Yaniruma is not an especially interesting village or airstrip but the area is home to the Korowai people who are most famous for their tree house dwellings. Sadly the nearest one to the airstrip is around an hours trek away, so I didn’t get time to check one out properly but if I’m ever there again I’ll be sure to organise something. The best I could find was a couple of unfinished houses near the airstrip which still looked pretty neat:
|Unfinished tree houses of Yaniruma, Papua|
The town of Merauke itself does however have one thing in it’s favour. Crocodiles. There’s hundreds of them and because of that there’s a large trade in crocodile leather goods which can be purchased for very reasonable prices. $18 USD for a men’s leather wallet is very reasonable, especially when you can watch them hand crafting it in the tiny workshops out the back of their shops.

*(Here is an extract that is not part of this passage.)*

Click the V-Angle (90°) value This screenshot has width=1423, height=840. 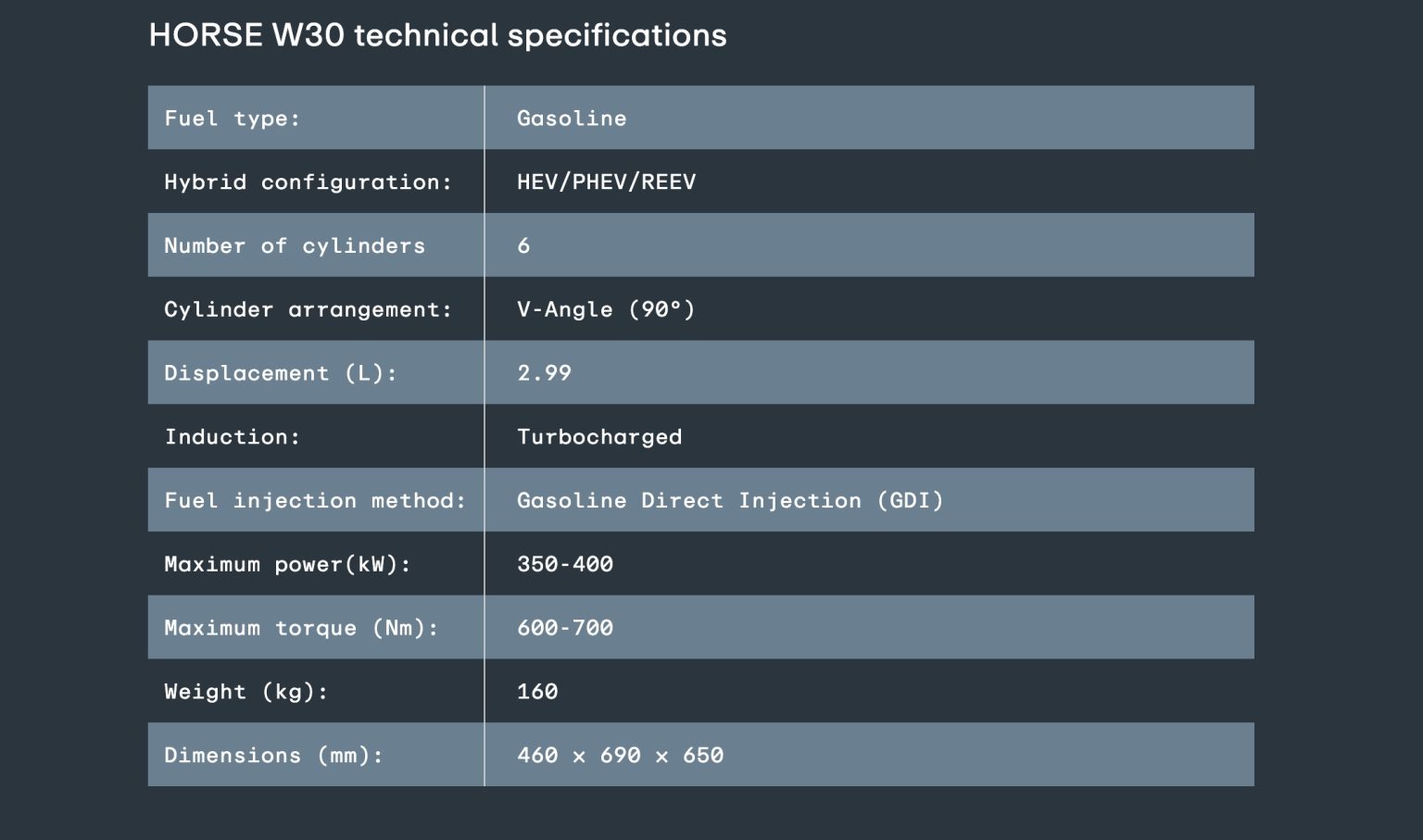(606, 309)
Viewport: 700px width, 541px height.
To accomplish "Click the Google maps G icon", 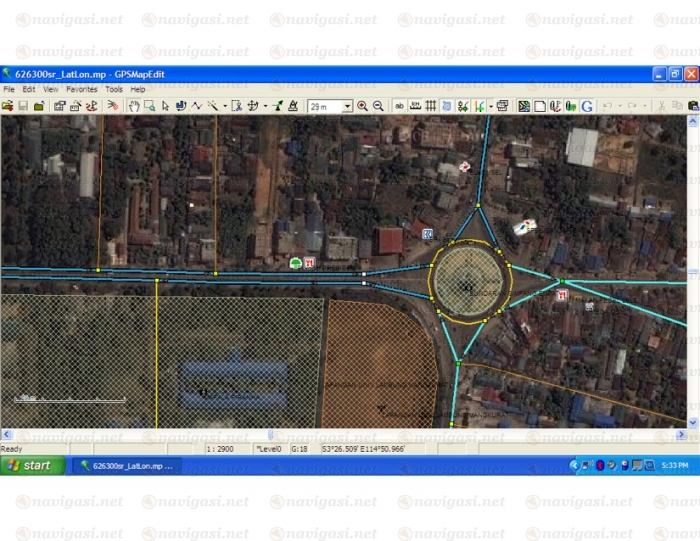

|Merauke crocodile leather|
Thankfully I didn’t have to stay in Merauke too long and was replaced by a colleague who was equally delighted to be stationed there. My next stop was back to my original base of Timika where I will, in theory, be for the next month or so. I’ve not been flying much here recently due to a dose of the old gastroenteritis but should be back in action next week all being well.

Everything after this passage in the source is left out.